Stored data
===
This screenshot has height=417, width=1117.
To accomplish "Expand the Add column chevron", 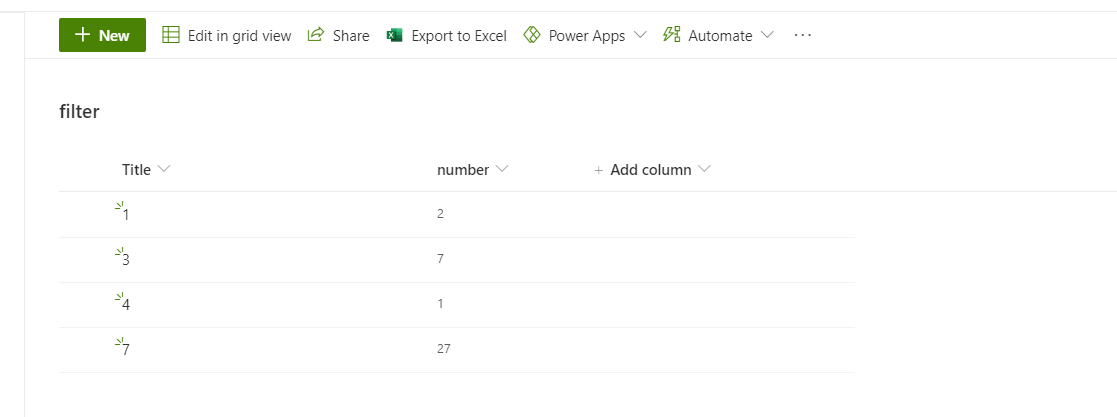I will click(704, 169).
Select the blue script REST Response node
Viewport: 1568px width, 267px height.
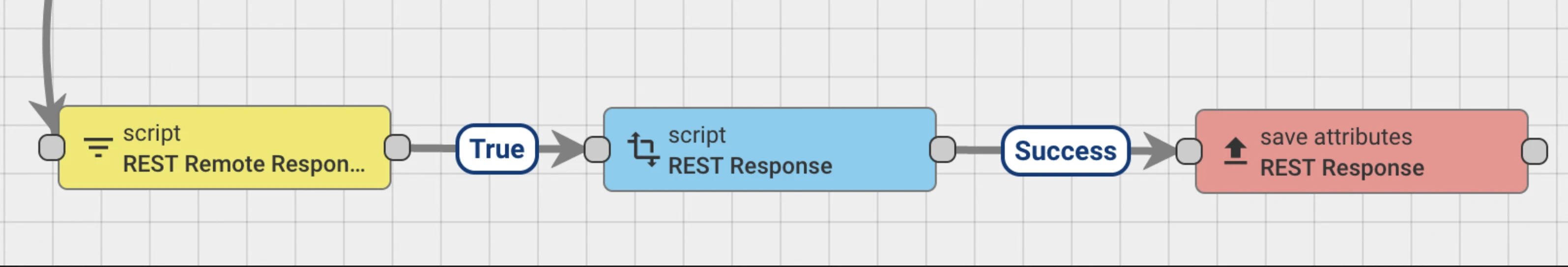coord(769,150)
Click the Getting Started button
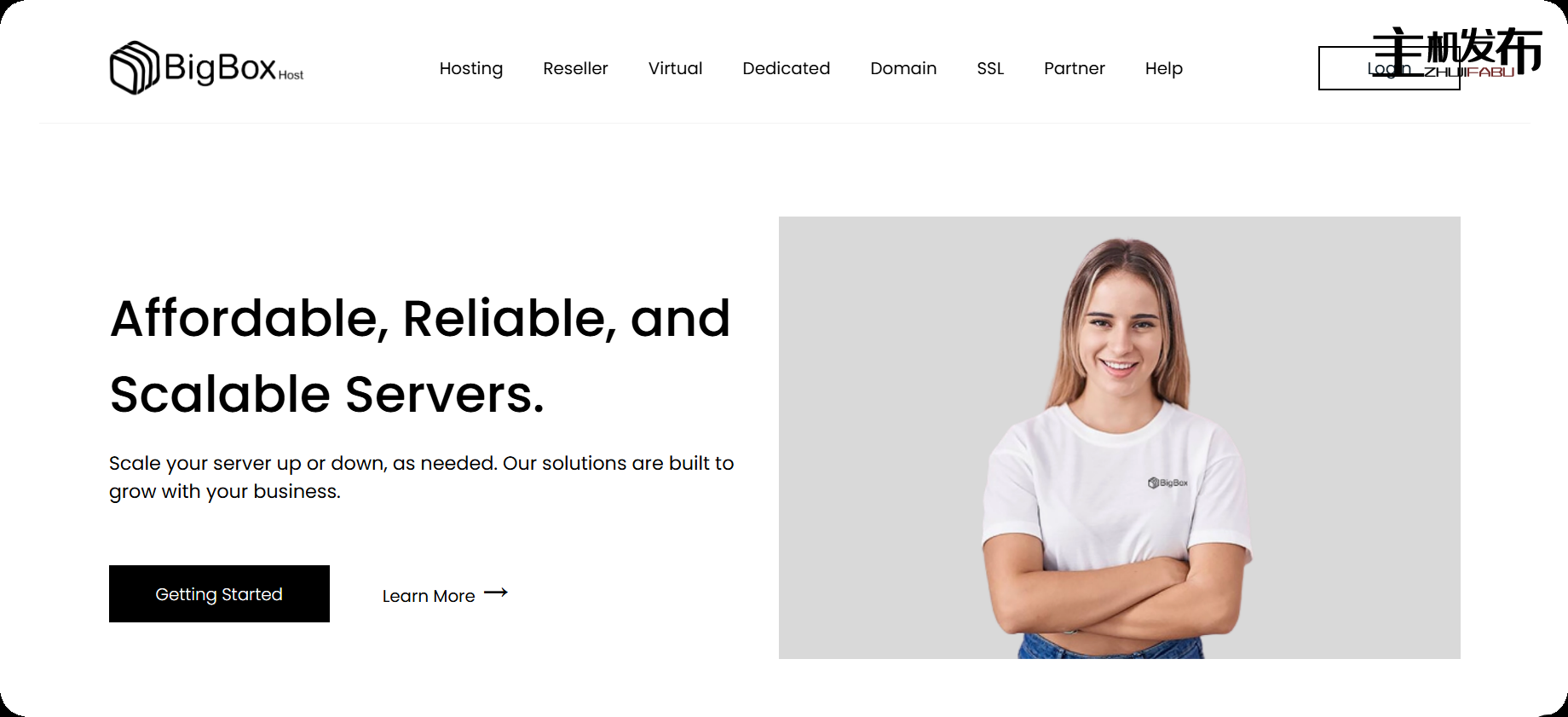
===
**Task statement**
Copy exactly, and copy nothing else: the lines from the one containing "Select the blue script REST Response node" through the end of the data, both ends included, with pictures left out.

**Exercise answer**
Select the blue script REST Response node
Viewport: 1568px width, 267px height.
coord(769,150)
Click the Getting Started button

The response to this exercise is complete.